Medical Errors: Leading Cause of Death or Urban Legend?

Originally Published MDDI November 2001 Medical errors do happen, but exaggerating the scope of the problem will impede efforts to address serious threats to the healthcare system.

November 1, 2001

3 Min Read
Medical Errors: Leading Cause of Death or Urban Legend?

Originally Published MDDI November 2001

Medical errors do happen, but exaggerating the scope of the problem will impede efforts to address serious threats to the healthcare system.

0111d14a.jpgThanks in part to the prevalence of e-mail and spam, we've all encountered urban legends.

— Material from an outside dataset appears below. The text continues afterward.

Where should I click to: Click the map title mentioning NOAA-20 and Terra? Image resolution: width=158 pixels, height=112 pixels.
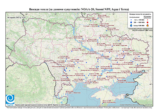(x=79, y=9)
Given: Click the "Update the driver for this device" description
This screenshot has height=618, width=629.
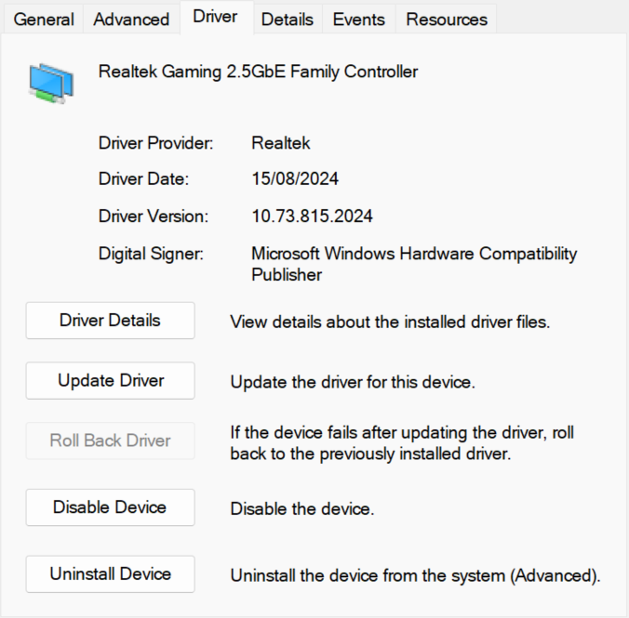Looking at the screenshot, I should [x=353, y=382].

Whether it's that Nigerian official who needs to store $100 million in your bank account for a few days or a friend who passes on a warning about an imminent postal-service plan to tax e-mail, there is no dearth of people ready and willing to propagate unlikely myths.

Somehow, despite their implausibility, these urban legends are passed around as truths by people too shocked to raise questions. In most cases, the implications are relatively harmless. But sometimes, the failure to critically examine assertions presented as facts can have serious consequences.

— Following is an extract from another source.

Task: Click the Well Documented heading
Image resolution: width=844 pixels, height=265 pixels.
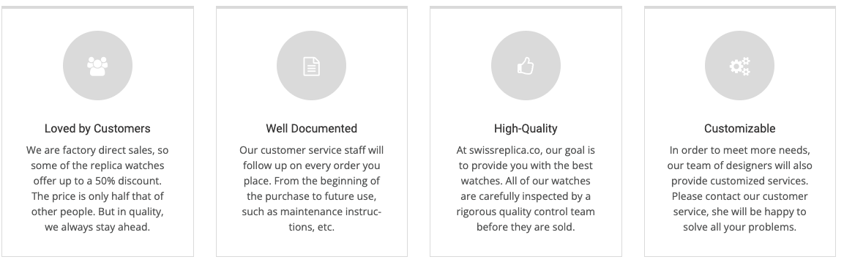Action: coord(311,128)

One pertinent example for the medical device industry is the widely quoted statistic that medical error kills 100,000 people every year. Based on a report by the Institute of Medicine (IOM) released in 1999—which actually cited estimates of between 44,000 and 98,000 deaths a year caused by medical errors—this claim received extensive coverage in the news media.

Much less attention was paid to a subsequent article, published in the Journal of the American Medical Association (JAMA) last July 25, which called into question the conclusions of the IOM report. According to authors Rodney Hayward and Timothy Hofer, the results of their study suggest that "these statistics are probably unreliable and have substantially different implications than have been implied in the media." Hayward has suggested that the number of deaths due to error is probably closer to between 5000 and 15,000 annually.

The core argument of the JAMA article was not to reject absolutely the IOM estimate. Rather, it was to caution against accepting it as a factual statistic. As the authors found, opinions among the doctors reviewing the records that were examined varied considerably about whether a particular error led to a death, and even on whether an event was in fact an error. Moreover, previous studies had not considered whether the patient would have died regardless of the error.

Unfortunately, the JAMA article appears to have had little moderating effect on the holding power of the IOM figure. The 100,000 number shows signs of having become another urban legend. More than a month after the JAMA article was published, for instance, a full-page ad published in The Wall Street Journal referred to the original estimate. "Medical error," said the ad, "ranks with cancer and highway accidents as a major killer in the United States."

This may be good ad copy, but it's misleading rhetoric. To take up this debatable estimate as accepted fact is to misidentify the enemy. Yes, medical error is a problem. But if society exaggerates its scope, precious resources may be diverted away from other serious threats to the healthcare system.

Obviously, medical errors do happen, and medical device malfunctions are sometimes contributing factors to such terrible mistakes. To the extent that the delivery of healthcare has been improved by the publicity over medical errors, it has been a good thing. But if too much emphasis is put on errors, it will end up hampering the efforts of the healthcare system and medical device companies to implement further improvements.

The healthcare system is far from perfect, but it is hardly a threat comparable to cancer. Let's not try to fix what isn't broken.